Time for the Labour leadership contenders to speak up about Gove’s plan
Link to original article in the Independent on Sunday
The Labour Party has been strangely silent on the issue of coalition education plans for thousands academies and free schools run by parents, charities and private companies, as have all the candidates for the party’s leadership.
All but Ed Balls, currently shadow schools spokesman, might argue that they are tied to their current portfolios. However all are also keen to try and persuade voters and party members that they want a fresh approach to both Labour and national politics. The forthcoming hustings provide an opportunity to ask some probing questions and hear what that fresh approach might entail.
Here are some ideas for the candidates:
- Admit that simply giving a school ‘independence’ is not a magic bullet that will guarentee success. Campaign for parents to be allowed a full consultation, with all the facts freely available, before any ‘opt out’ is allowed and also for parents to be allowed to ask for their school to opt back in. Independence brings with it considerable risks of an increasingly atomised, hierarchical education system with thousands of schools receiving preferential funding to their neighbours and with freedoms to admit and exclude pupils in a different way. This will only create more confusion and division amongst parents and will almost certainly disadvantage the most vulnerable and hard to teach pupils, many of whom will remain in schools under the auspices of local authorities with diminished funding.
- Promise a new look at admissions, especially the continuing use of academic selection in over a quarter of all education authorities. All the main political parties admit that it disadvantages poor pupils, many of whom end up in secondary modern schools with disproportionate numbers of children from families that can’t afford to pay for private tuition to get their children through the 11 plus. Other local schools also have their intakes diminished as a result. Comprehensive Future has produced a plan for how selection could be ended without disadvantaging any current grammar school pupils.
- Champion a strong role for local authorities, not in ‘running’ schools, which they haven’t done for several decades, but in ensuring that funding is shared fairly between schools, in holding the ring when it comes to special needs, admissions and exclusions and in encouraging partnerships, rather than competition , between schools.
- Commit to acting quickly on the curriculum and qualifications. Heads and teachers should have more autonomy over what and how they teach, but every child should have access to a real choice of subjects within a broad, balanced curriculum. Thousands of free schools with control of their curricula will work against that objective and the development of a diverse range of qualifications, IGCEs , IGCSEs, A levels, diplomas, IBs, Pre-Us, GNVQs, BTECs, all with differing status and value, will only contribute to the ‘us and them’ world that parents have to navigate. Revert to the Tomlinson proposals for a single diploma qualification to replace all the rest.

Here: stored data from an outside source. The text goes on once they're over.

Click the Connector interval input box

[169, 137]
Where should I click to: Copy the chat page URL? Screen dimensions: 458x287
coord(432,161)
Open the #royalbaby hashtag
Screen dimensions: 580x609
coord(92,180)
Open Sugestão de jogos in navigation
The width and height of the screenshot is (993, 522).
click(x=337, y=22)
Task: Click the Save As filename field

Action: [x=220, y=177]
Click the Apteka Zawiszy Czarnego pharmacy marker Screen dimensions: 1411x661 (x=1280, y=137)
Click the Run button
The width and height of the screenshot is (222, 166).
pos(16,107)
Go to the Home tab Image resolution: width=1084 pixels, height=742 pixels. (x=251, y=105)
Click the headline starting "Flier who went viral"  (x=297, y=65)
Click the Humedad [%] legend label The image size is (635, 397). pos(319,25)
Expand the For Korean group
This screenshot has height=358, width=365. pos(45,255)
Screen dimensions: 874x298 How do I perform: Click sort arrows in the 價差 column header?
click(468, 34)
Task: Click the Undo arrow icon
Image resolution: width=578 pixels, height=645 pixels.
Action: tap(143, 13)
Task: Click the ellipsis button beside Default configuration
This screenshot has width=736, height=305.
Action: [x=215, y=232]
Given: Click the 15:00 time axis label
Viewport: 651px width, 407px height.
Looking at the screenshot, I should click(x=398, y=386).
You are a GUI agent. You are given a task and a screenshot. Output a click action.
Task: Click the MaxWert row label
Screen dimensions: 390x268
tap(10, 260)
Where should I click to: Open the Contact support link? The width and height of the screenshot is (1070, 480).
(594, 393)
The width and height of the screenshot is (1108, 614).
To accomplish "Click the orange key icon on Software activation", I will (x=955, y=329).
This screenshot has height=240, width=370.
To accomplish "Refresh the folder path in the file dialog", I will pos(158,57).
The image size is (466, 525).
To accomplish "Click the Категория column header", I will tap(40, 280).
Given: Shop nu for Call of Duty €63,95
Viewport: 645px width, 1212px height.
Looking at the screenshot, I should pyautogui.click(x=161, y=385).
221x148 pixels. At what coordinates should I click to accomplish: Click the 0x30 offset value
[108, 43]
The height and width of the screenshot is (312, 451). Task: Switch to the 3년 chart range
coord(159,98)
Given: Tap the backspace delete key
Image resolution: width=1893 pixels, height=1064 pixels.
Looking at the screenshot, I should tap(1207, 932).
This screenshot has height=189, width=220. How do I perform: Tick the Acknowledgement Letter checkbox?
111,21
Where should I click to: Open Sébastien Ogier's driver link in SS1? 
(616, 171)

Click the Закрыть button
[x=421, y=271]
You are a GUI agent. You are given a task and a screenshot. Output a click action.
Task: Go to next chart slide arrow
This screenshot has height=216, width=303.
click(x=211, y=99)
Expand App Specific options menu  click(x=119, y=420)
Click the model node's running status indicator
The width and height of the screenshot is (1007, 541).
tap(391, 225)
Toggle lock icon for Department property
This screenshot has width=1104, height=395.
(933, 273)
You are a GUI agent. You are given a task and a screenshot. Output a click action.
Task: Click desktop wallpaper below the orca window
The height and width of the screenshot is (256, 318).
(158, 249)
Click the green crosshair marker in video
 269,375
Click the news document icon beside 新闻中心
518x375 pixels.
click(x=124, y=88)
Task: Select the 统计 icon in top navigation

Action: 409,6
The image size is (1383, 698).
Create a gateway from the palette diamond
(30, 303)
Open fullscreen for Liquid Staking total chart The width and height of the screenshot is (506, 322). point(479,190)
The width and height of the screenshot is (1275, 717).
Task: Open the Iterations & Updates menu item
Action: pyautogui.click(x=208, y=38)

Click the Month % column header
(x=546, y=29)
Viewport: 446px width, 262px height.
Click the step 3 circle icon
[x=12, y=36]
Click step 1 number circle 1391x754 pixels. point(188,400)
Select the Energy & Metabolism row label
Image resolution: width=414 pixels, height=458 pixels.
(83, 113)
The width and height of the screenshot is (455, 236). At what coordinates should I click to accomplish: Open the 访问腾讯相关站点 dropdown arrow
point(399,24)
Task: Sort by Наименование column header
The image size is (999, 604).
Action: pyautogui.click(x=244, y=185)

- Prioritise standards not structures. Most parents want some choice, not of schools that are radically different, but of good local schools with balanced intakes, pleasant and well resourced buildings, good behaviour, teaching and leadership. Every school should have a good or outstanding head and a focus on tailored, fully funded programmes of professional development for staff, allied to clear procedures for removing staff who are unable to improve.
The good local school, offering a high quality education to children from all backgrounds is a simple, powerful message. Prioritise that. Other policies will automatically fall into place and many parents will breathe a huge sign of relief.
“Every school should have a good or outstanding head and a focus on tailored, fully funded programmes of professional development for staff, allied to clear procedures for removing staff who are unable to improve”
Every school should have an experienced and enthusiastic head teacher
whose motivation is led by a duty for the common good and not by the weight of his/her paypacket. Consumable headteachers where one can purchased in the education marketplace will create an ethos of greed, individualism and selfishness. If you are successfull at selling 10 carpets or 15 cars a week or a high flyer within religious circles, you may well qualify as a principal in a Michael Gove Academy. Please apply. Fantastic!!